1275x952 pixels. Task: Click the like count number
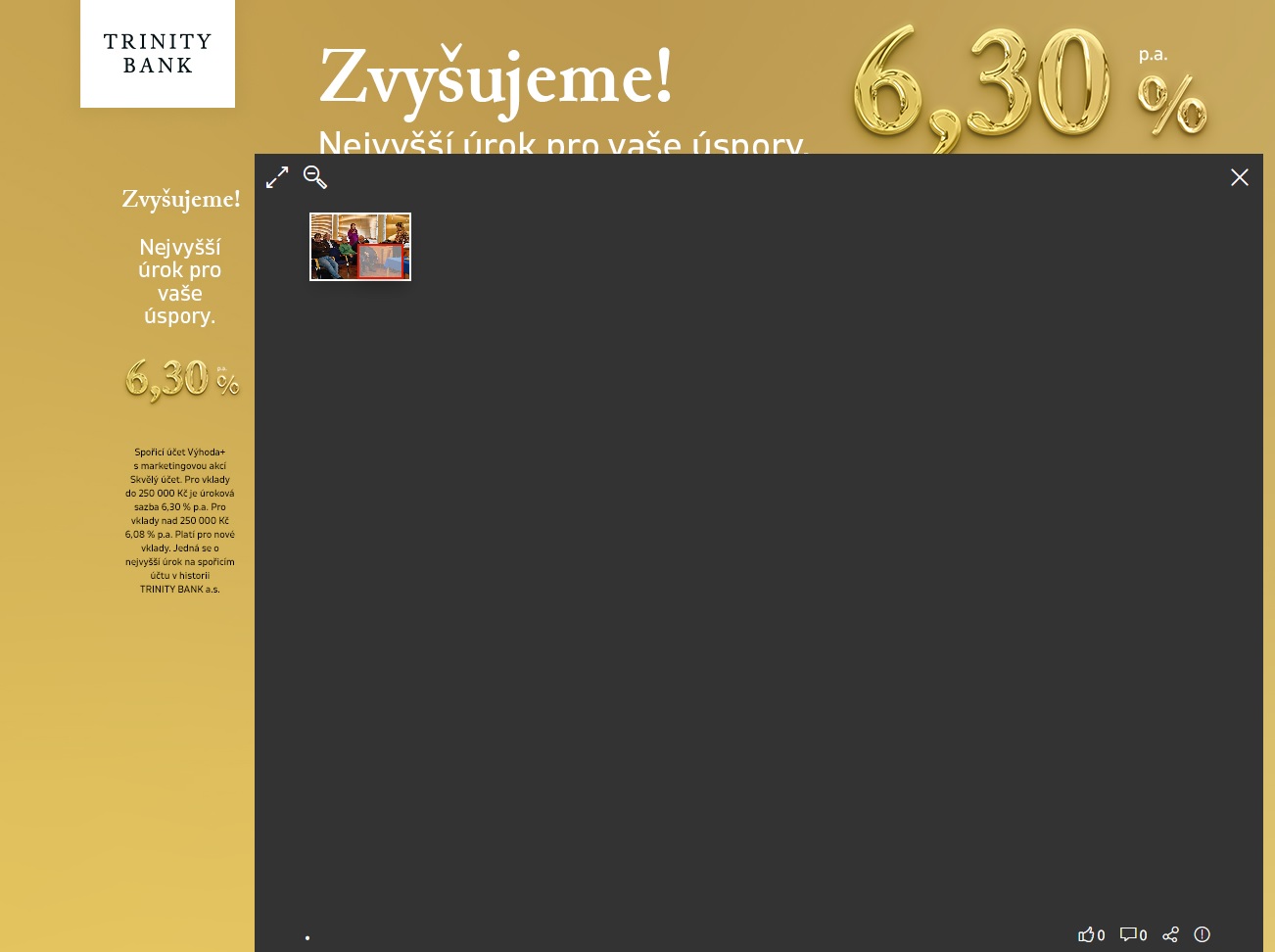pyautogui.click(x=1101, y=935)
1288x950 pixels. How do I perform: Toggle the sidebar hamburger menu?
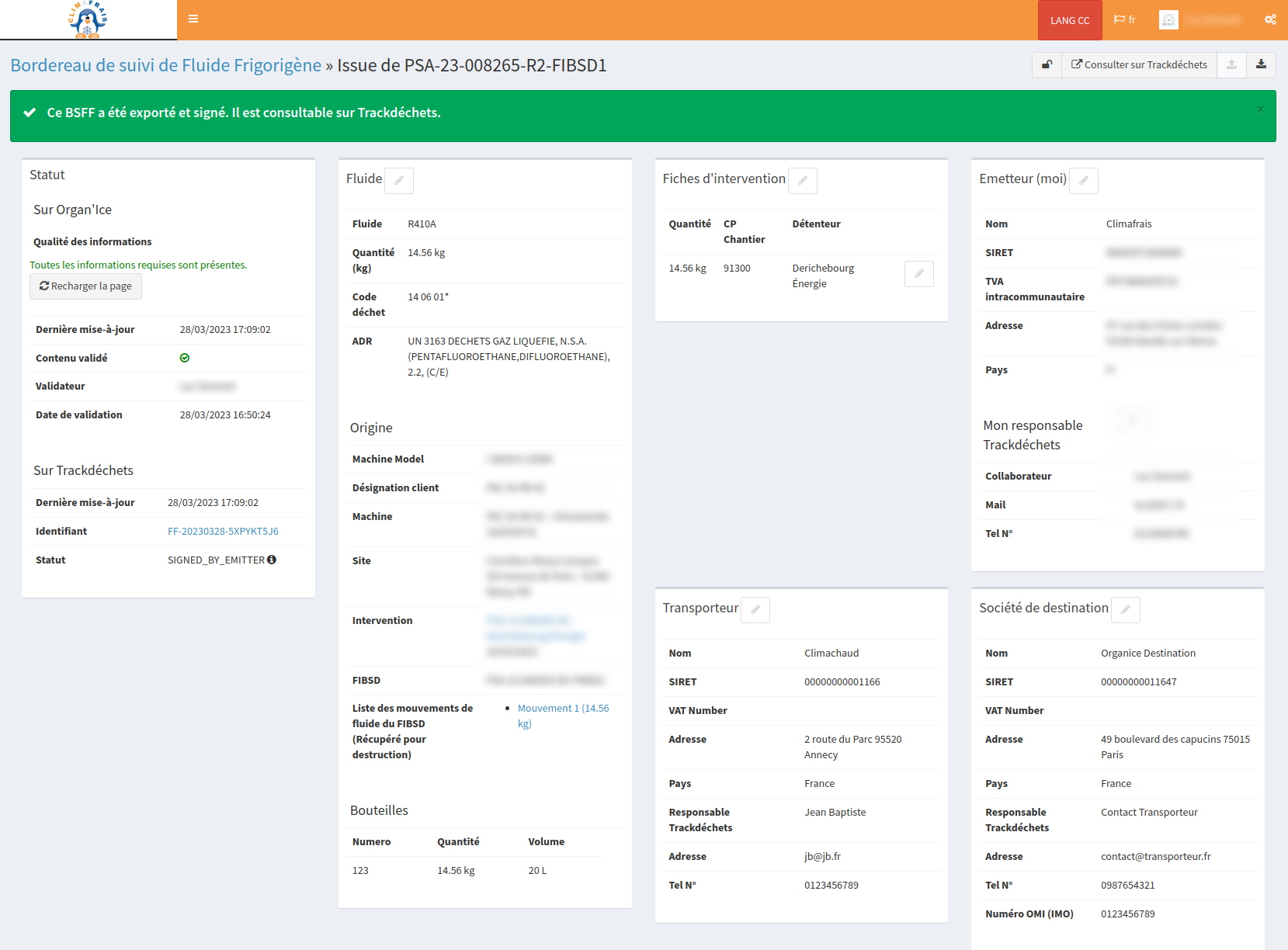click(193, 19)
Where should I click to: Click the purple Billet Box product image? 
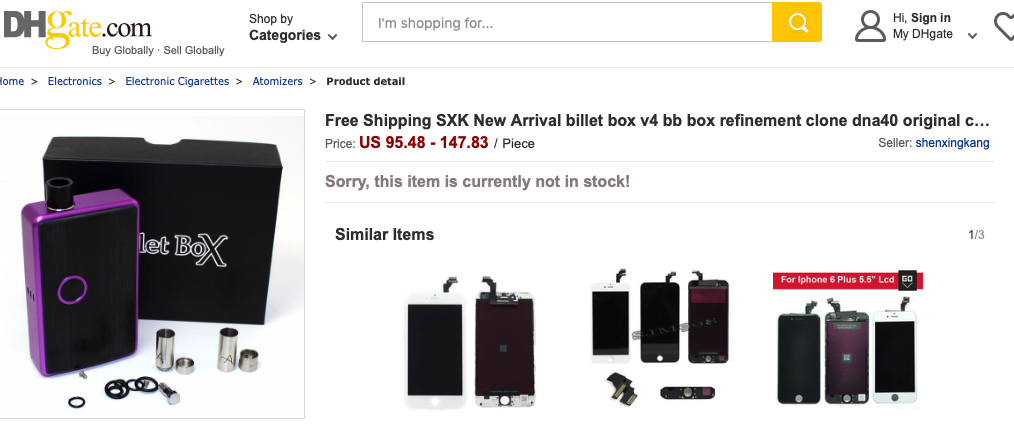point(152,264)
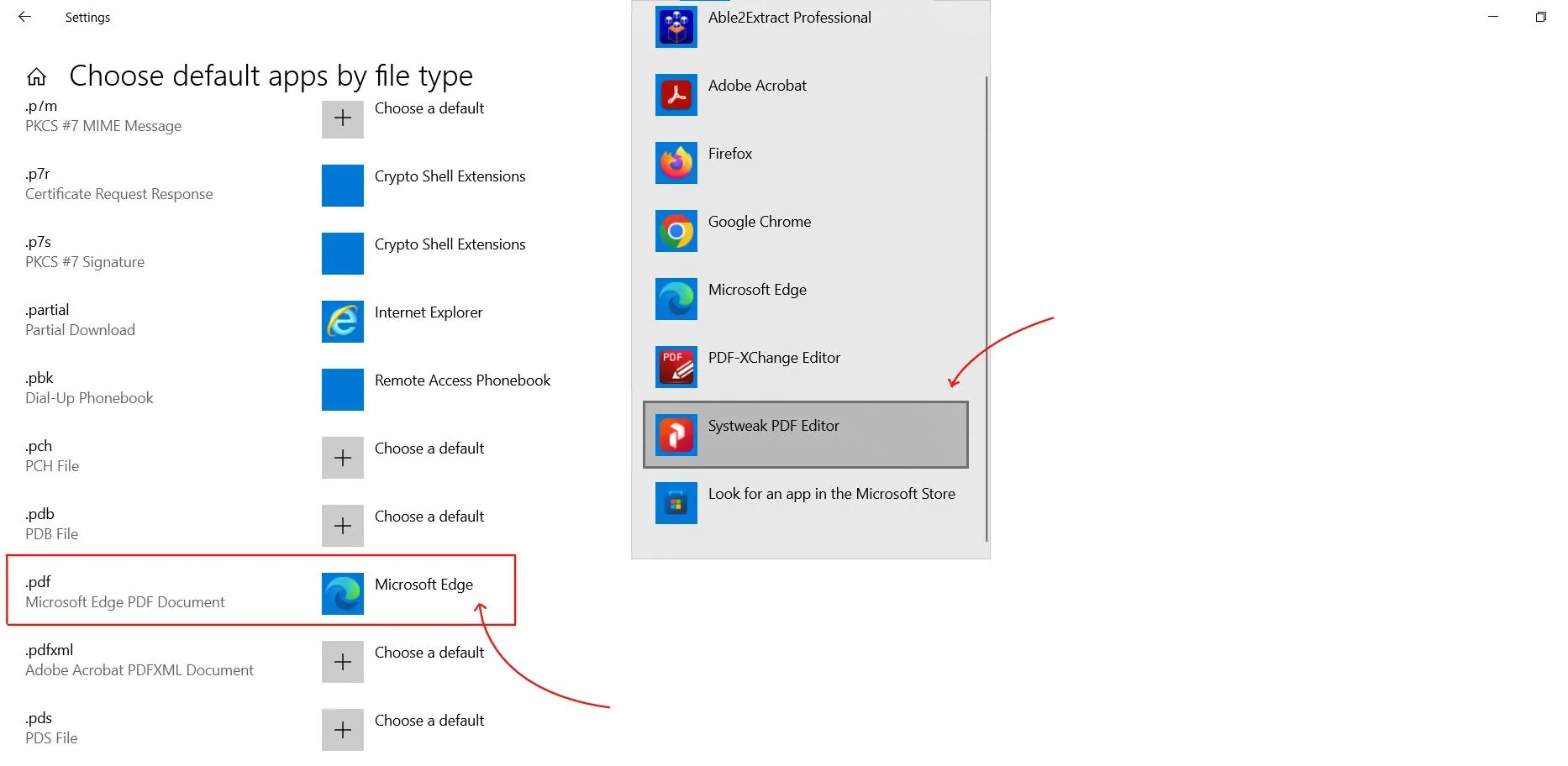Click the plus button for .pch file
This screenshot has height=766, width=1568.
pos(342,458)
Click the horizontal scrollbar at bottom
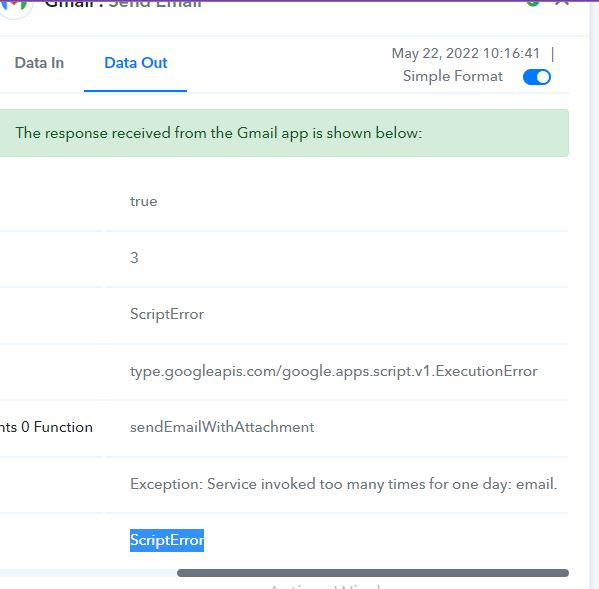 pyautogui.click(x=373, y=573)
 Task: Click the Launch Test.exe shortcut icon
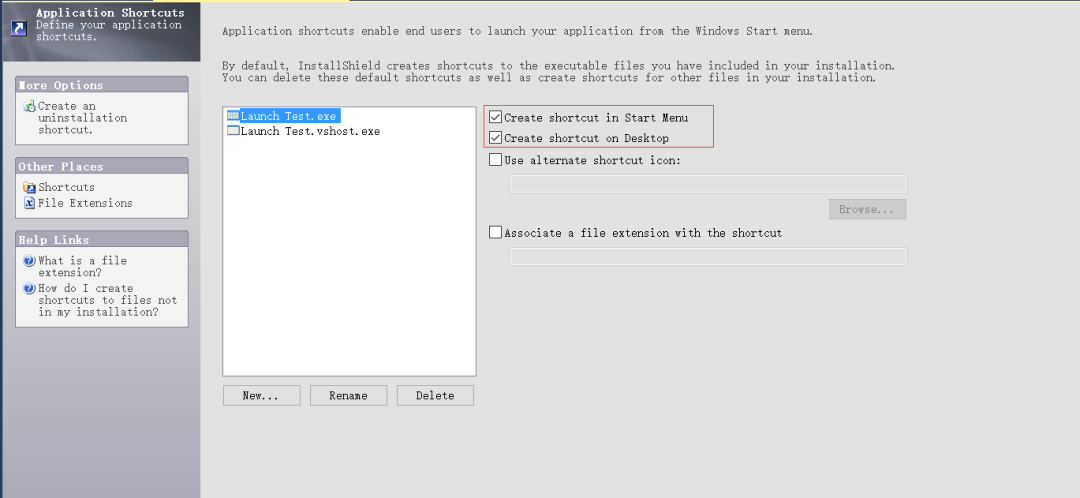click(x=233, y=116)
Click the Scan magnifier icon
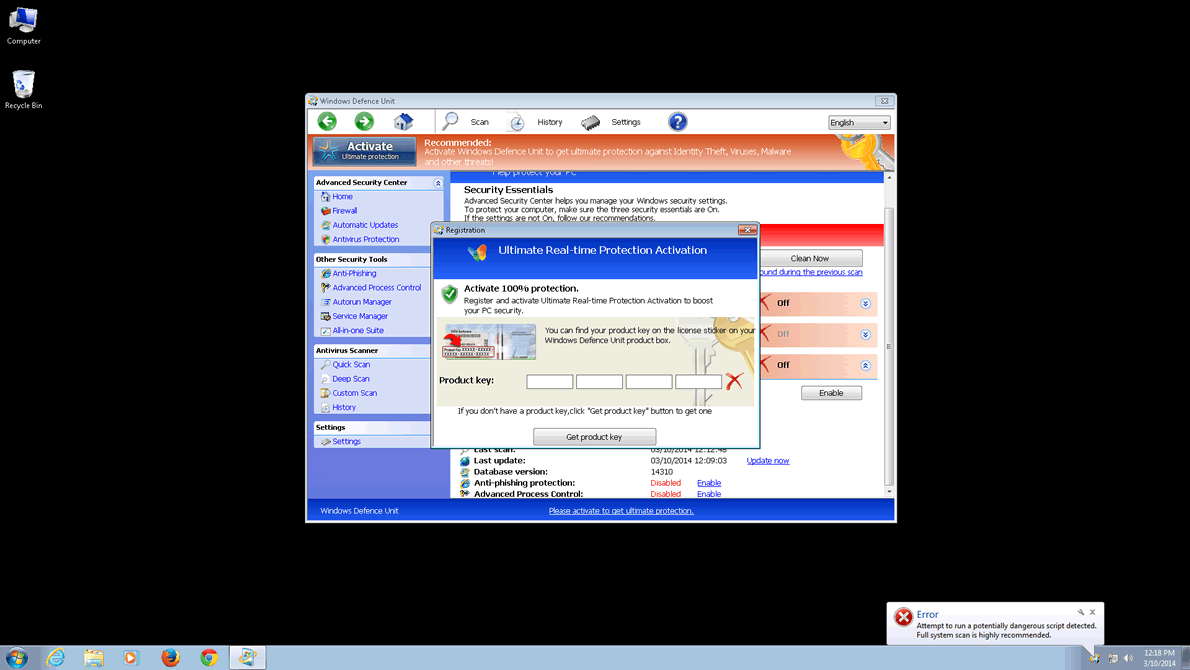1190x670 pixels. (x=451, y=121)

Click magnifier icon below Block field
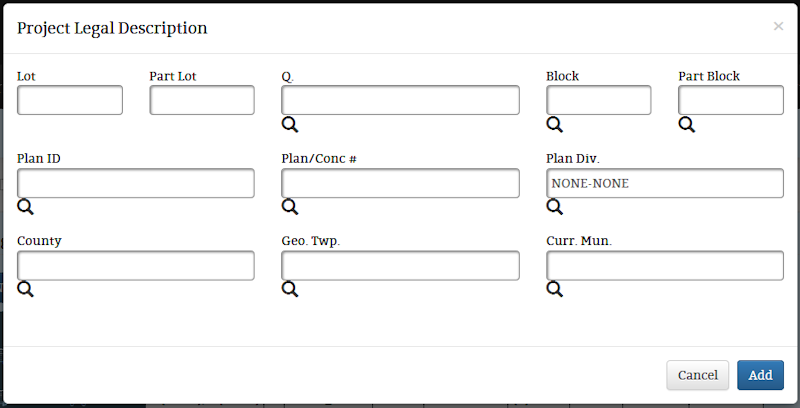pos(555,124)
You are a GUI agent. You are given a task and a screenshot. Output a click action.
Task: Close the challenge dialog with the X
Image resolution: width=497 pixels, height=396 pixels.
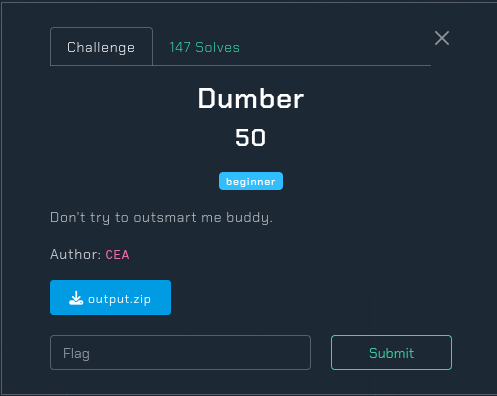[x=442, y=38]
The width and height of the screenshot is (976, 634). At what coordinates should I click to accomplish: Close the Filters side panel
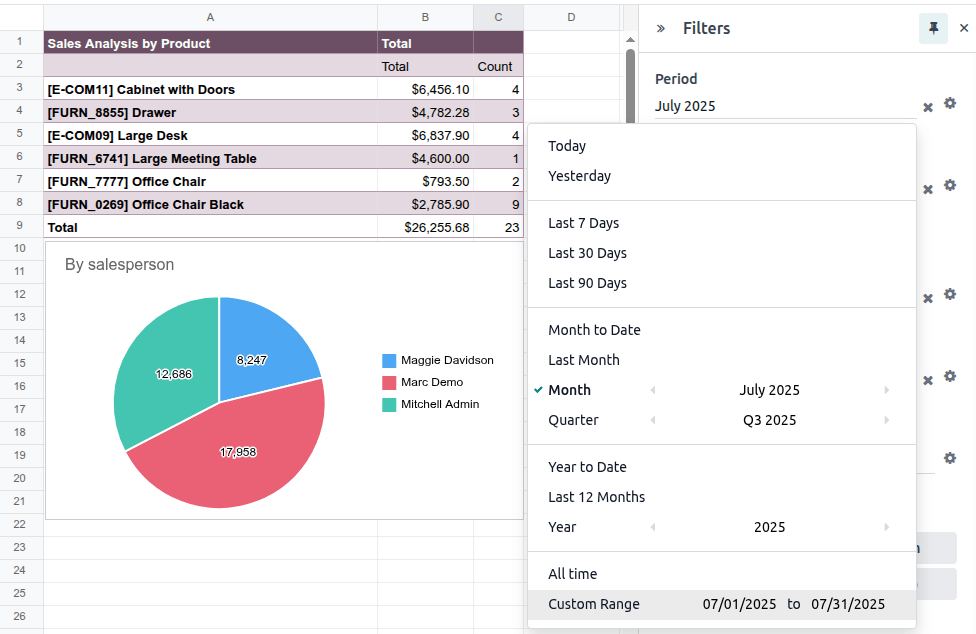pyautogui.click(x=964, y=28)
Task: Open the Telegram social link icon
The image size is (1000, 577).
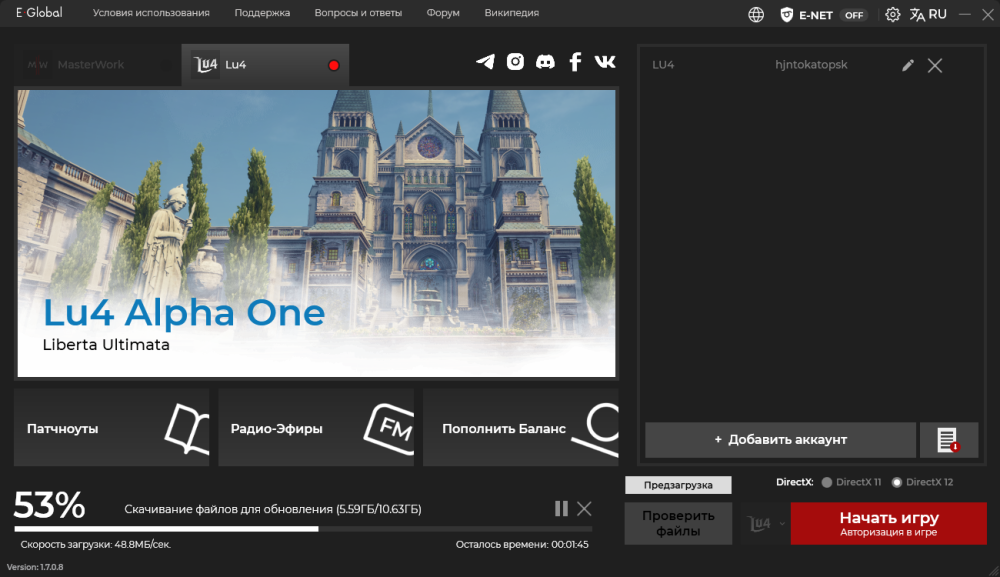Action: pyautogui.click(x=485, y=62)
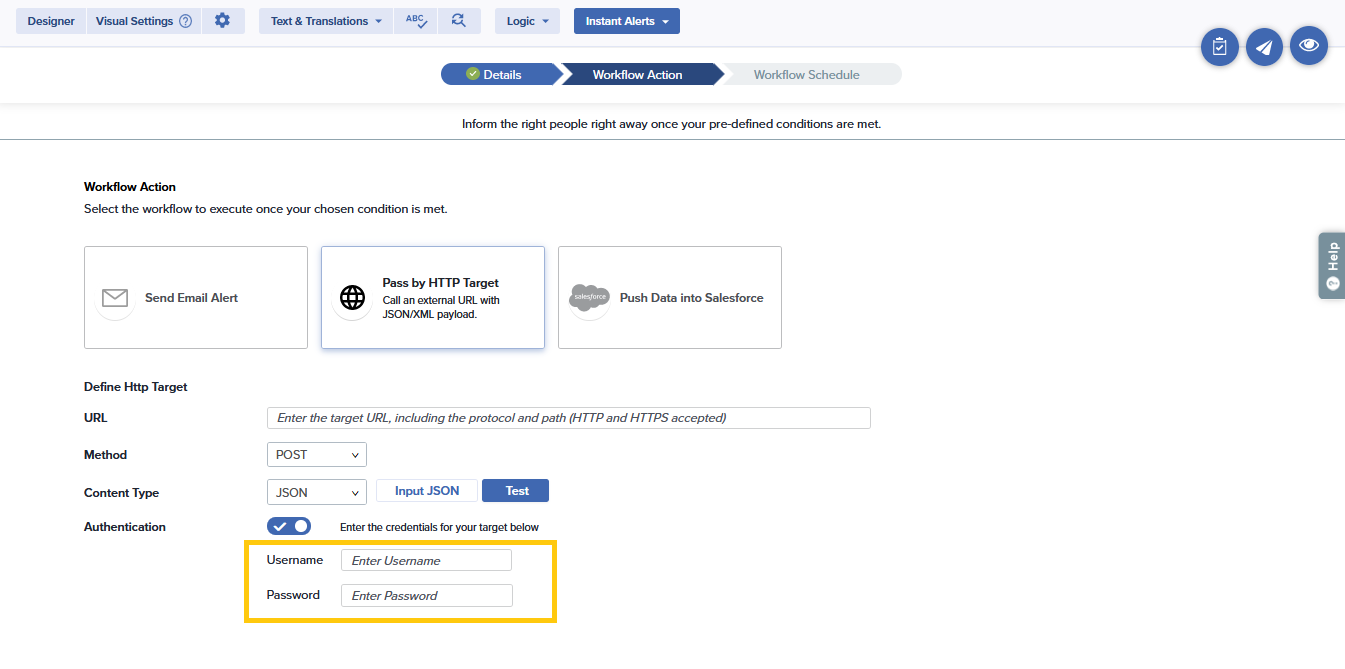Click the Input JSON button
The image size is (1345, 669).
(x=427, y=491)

--------------------------------------------------

§ Written problem: Reproduce all of the data above line for line without changing anything, leaving out the pictures.

§ Full output:
1275x952 pixels. Task: Click the like count number
pyautogui.click(x=1101, y=935)
1288x950 pixels. How do I perform: Toggle the sidebar hamburger menu?
click(193, 19)
Where should I click to: Click the purple Billet Box product image? 
point(152,264)
Click the plus button for .pch file
This screenshot has height=766, width=1568.
pos(342,458)
Click the horizontal scrollbar at bottom
 pyautogui.click(x=373, y=573)
 Task: Click the Launch Test.exe shortcut icon
click(x=233, y=116)
Click the Scan magnifier icon
1190x670 pixels. (x=451, y=121)

Click magnifier icon below Block field
pos(555,124)
You are a GUI agent. You are given a task and a screenshot. Output a click action.
Task: Close the challenge dialog with the X
Image resolution: width=497 pixels, height=396 pixels.
[x=442, y=38]
The width and height of the screenshot is (976, 634). At what coordinates should I click to accomplish: Close the Filters side panel
pyautogui.click(x=964, y=28)
Task: Open the Telegram social link icon
The image size is (1000, 577).
Action: pyautogui.click(x=485, y=62)
Click the Input JSON button
The image size is (1345, 669).
(x=427, y=491)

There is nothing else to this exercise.